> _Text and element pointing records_
◇ ◇ ◇ ◇ ◇

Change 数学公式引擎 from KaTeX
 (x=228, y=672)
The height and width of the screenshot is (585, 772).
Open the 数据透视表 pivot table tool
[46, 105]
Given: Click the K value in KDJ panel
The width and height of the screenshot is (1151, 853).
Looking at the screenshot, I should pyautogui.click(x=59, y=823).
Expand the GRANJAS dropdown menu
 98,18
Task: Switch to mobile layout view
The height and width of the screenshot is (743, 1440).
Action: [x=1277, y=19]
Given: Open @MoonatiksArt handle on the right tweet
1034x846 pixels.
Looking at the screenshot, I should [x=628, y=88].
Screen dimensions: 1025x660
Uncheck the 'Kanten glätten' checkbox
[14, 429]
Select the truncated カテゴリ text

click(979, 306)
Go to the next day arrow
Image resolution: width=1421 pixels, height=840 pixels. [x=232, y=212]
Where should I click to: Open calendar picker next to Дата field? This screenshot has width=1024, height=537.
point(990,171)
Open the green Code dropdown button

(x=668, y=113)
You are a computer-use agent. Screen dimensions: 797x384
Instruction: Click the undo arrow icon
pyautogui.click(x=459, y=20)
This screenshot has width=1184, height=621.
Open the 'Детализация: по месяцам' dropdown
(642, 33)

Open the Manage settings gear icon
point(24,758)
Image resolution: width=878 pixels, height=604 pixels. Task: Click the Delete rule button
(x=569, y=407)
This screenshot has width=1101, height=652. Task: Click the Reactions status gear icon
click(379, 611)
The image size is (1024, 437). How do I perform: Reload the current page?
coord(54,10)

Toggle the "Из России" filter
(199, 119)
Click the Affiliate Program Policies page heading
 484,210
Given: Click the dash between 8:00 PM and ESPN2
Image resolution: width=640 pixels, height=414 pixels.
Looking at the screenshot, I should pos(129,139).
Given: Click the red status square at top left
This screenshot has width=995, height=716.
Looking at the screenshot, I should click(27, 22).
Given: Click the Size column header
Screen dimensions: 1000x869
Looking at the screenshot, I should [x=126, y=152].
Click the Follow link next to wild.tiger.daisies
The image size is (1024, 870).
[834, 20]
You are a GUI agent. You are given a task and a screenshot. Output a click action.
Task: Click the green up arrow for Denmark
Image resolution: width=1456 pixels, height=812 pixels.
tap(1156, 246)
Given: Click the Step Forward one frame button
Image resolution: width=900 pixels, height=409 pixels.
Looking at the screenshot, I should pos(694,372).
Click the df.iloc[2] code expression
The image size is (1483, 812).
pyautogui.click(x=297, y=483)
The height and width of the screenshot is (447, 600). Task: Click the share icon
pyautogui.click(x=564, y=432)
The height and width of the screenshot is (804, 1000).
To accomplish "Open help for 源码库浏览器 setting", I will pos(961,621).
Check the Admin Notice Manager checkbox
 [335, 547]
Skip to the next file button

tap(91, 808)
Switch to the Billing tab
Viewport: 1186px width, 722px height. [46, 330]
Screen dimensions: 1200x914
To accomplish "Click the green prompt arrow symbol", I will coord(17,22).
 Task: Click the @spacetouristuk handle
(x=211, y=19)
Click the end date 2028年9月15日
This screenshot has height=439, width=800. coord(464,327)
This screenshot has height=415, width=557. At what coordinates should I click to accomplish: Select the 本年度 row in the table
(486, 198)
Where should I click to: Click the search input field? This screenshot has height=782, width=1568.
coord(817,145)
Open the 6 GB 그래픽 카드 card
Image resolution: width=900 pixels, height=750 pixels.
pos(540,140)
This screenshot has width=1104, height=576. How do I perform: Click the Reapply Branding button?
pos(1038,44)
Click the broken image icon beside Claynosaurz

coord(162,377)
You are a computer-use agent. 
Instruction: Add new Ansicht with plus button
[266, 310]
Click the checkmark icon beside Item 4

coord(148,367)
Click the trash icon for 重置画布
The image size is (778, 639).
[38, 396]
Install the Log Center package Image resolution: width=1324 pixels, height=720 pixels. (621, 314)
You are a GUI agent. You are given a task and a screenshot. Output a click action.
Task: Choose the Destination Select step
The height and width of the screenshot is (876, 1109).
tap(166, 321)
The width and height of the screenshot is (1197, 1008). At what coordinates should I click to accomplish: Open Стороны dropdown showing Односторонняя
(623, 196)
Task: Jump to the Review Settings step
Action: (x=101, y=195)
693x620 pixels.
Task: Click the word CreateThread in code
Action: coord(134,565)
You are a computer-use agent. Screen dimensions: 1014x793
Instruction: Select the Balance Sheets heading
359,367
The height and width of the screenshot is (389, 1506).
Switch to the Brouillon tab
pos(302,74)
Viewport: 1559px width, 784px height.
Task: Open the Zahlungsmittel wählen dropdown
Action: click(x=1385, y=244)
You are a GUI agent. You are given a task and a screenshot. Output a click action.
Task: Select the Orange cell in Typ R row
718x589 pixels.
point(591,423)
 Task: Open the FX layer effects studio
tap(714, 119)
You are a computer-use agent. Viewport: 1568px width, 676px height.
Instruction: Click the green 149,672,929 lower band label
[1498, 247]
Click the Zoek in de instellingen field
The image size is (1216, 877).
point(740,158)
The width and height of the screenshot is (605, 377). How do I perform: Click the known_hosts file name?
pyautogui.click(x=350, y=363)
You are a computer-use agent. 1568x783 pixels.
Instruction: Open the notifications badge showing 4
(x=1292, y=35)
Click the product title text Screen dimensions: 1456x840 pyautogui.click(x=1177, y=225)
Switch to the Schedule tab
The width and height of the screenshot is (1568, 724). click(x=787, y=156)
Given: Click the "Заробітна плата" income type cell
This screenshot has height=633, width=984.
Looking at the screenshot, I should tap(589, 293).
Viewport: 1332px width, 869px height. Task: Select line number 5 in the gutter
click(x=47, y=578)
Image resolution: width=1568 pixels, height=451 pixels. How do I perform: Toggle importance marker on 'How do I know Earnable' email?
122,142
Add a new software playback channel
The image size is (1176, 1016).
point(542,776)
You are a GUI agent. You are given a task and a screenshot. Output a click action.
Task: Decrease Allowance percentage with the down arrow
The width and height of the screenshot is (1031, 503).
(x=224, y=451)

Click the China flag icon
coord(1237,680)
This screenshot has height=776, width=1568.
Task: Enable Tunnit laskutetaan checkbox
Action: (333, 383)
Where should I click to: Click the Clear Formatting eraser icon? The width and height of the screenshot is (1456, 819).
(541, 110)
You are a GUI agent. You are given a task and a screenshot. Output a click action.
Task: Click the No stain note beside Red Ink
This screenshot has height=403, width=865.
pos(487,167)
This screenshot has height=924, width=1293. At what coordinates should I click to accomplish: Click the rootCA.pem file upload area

◇ ◇ ◇ ◇ ◇

> _To do_
Please recast the entries from the line containing "Install the Log" through the line containing "tap(166, 321)" as a two-column CSV with the headers text and answer. Use one row per entry, put each field in quotes, and replace line breaks with spaces.

> _Finished exercise_
text,answer
"Install the Log Center package Image resolution: width=1324 pixels, height=720 pixels.","(621, 314)"
"You are a GUI agent. You are given a task and a screenshot. Output a click action. Task: Choose the Destination Select step The height and width of the screenshot is (876, 1109).","tap(166, 321)"